The Rosary was introduced by St. Dominick to commemorate his

having been shown a chaplet of Roses by the Blessed Virgin. It

consisted formerly of a string of beads made of Rose leaves tightly

pressed into round moulds and strung together, when real Roses

could not be had. The use of a chaplet of beads for recording the

number of prayers recited is of Eastern origin from the time of the

Egyptian Anchorites.



The Rock Rose (a Cistus), grows commonly in our hilly pastures on

a soil of chalk, or gravel, bearing clusters of large, bright, yellow

flowers, from a small branching shrub. These flowers expand only

in the sunshine, and have stamens which, if lightly touched, spread

out, and lie down on the petals. The plant proves medicinally useful,

particularly if grown in a soil containing magnesia. A tincture is

prepared (H.) from the whole plant, English or Canadian, which is

useful for curing shingles, on the principle of its producing, when

taken by healthy provers in doses of various [470] potencies, a

cutaneous outbreak on the trunk of the body closely resembling the

characteristic symptoms of shingles, whilst attended with nervous

distress, and with much burning of the affected skin. The plant has

likewise a popular reputation for healing scrofula, and its tincture is

beneficial for reducing enlarged glands, as of the neck and throat;

also for strumous swelling of the knee joint, as well as of other

joints. It is a helianthemum of the Sunflower tribe.

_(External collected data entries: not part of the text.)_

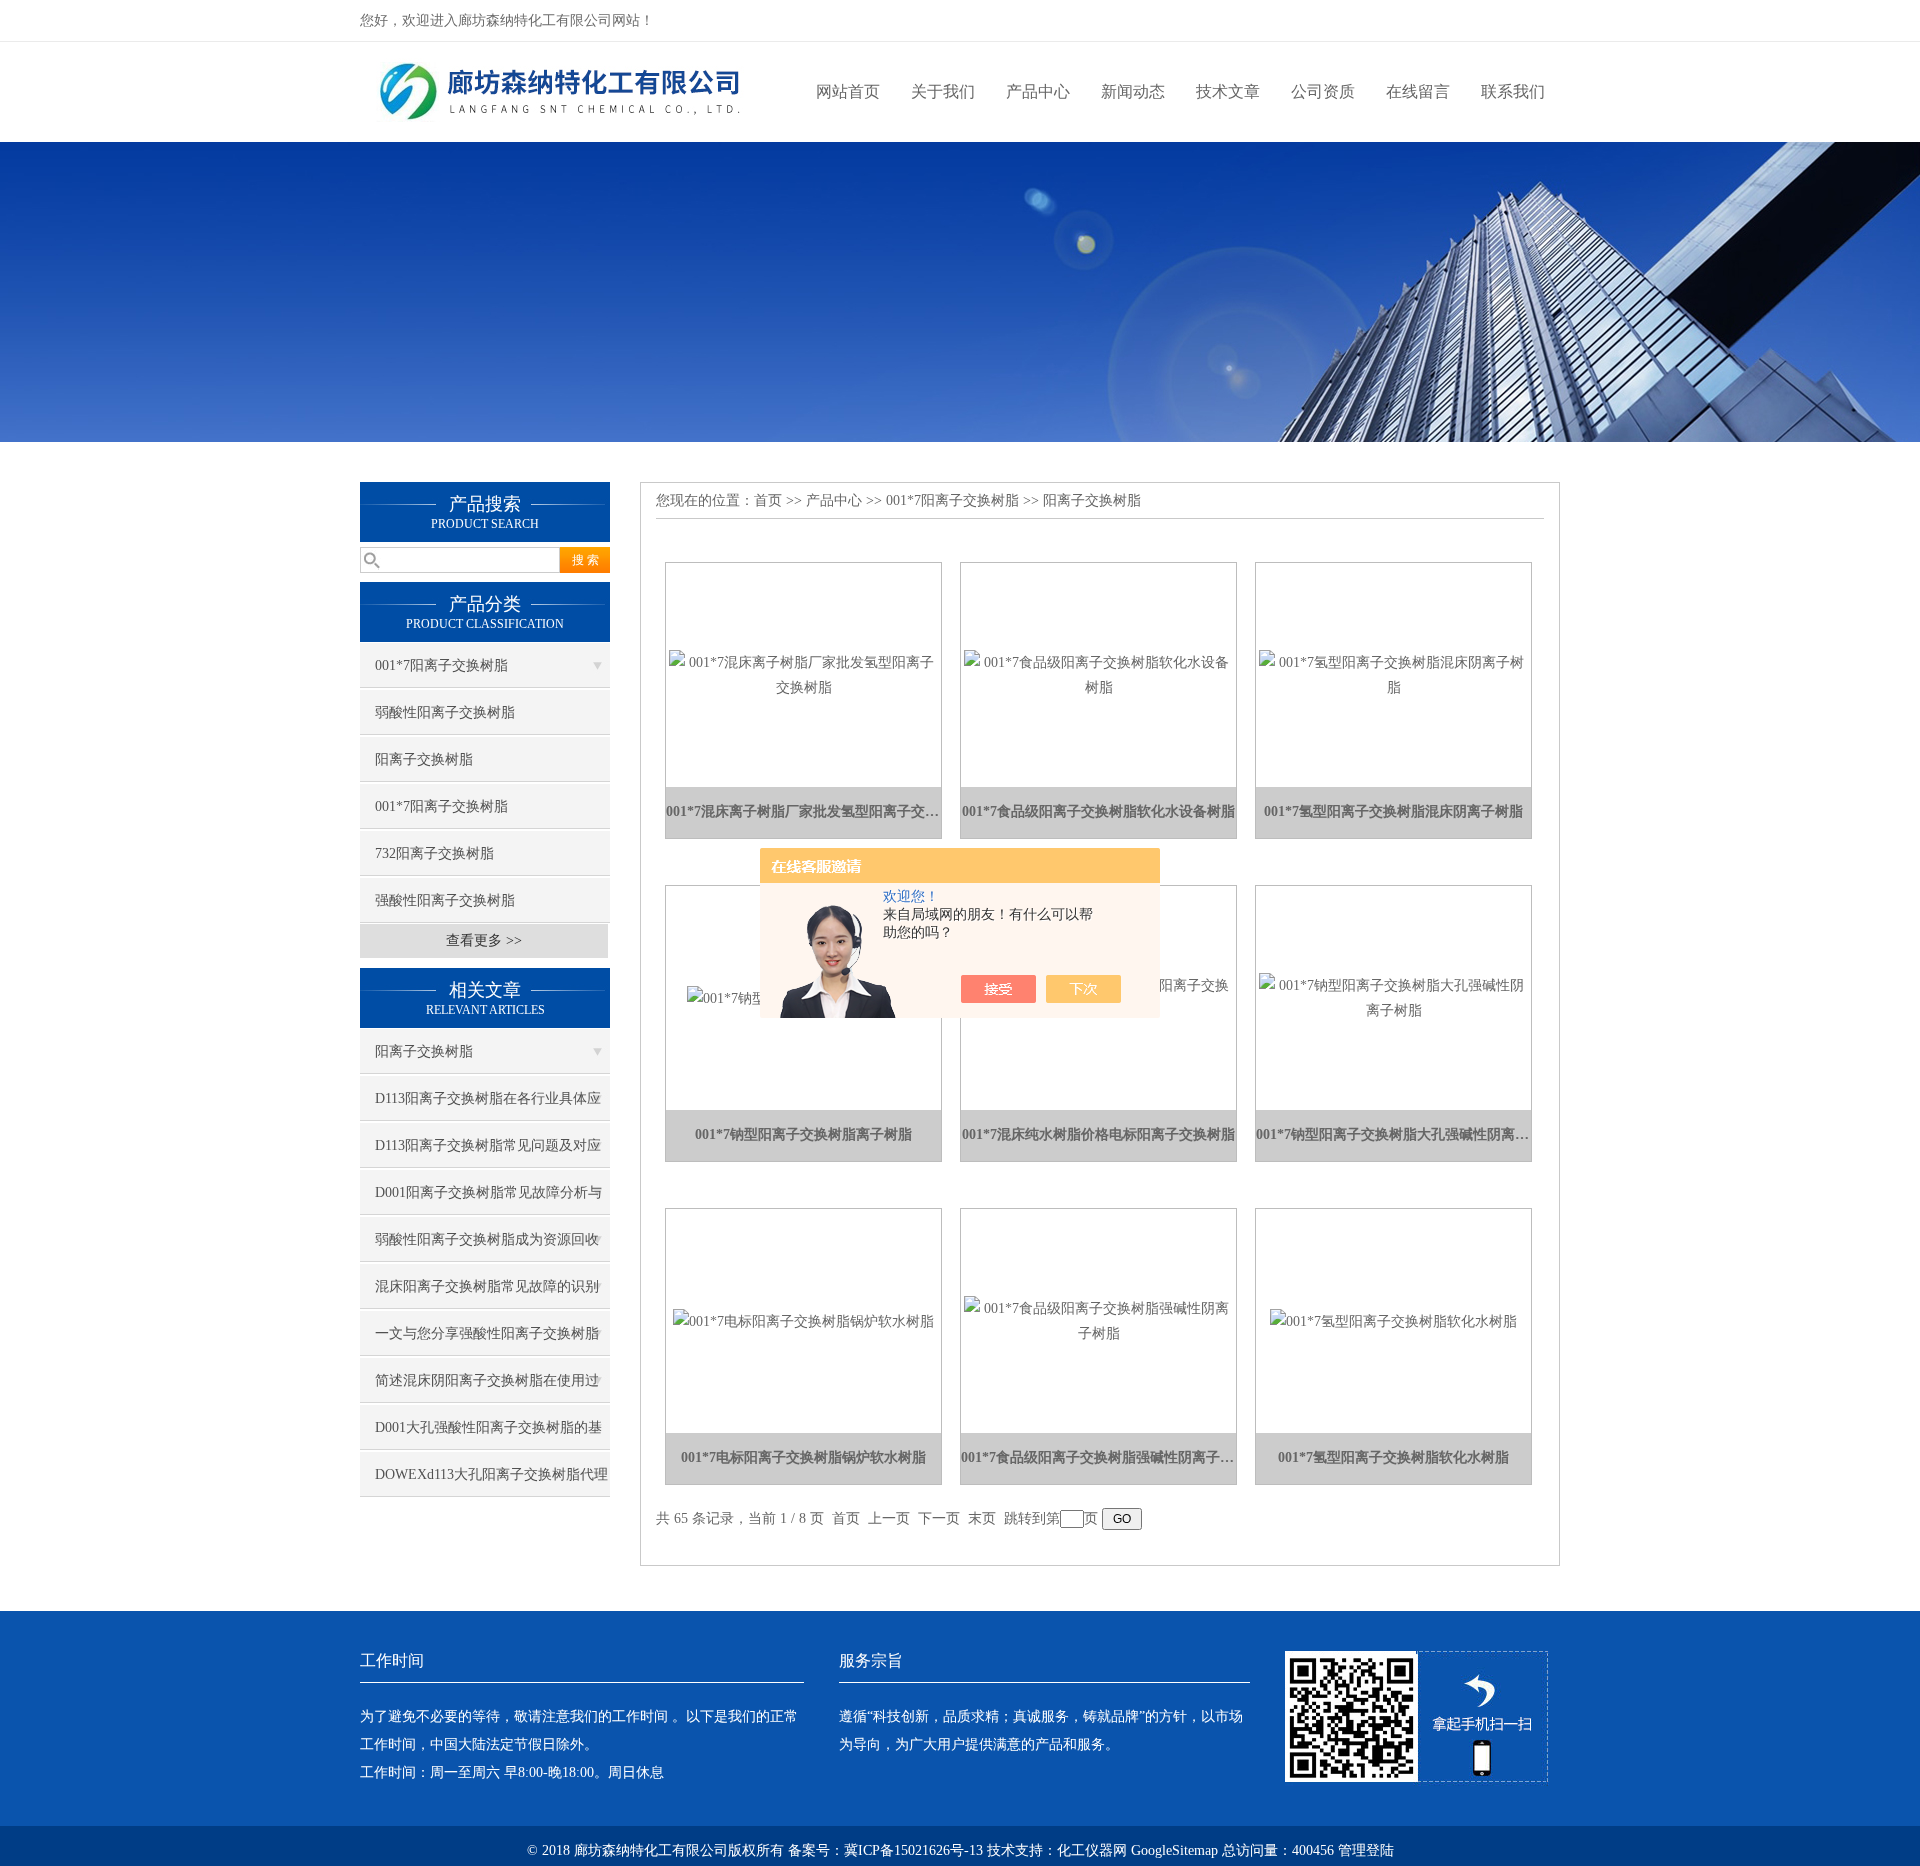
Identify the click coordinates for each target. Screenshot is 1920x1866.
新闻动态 (1133, 91)
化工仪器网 (1092, 1850)
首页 (768, 500)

The Canadian Rock Rose is called Frostwort and Frostweed,

because crystals of ice shoot from the cracked bark below the stem

during freezing weather in the autumn.



A decoction of our plant has proved useful in prurigo (itching), and

as a gargle for the sore throat of scarlet fever. For shingles, from

five to ten drops of the tincture, third decimal strength, should be

given with a spoonful of water three times a day.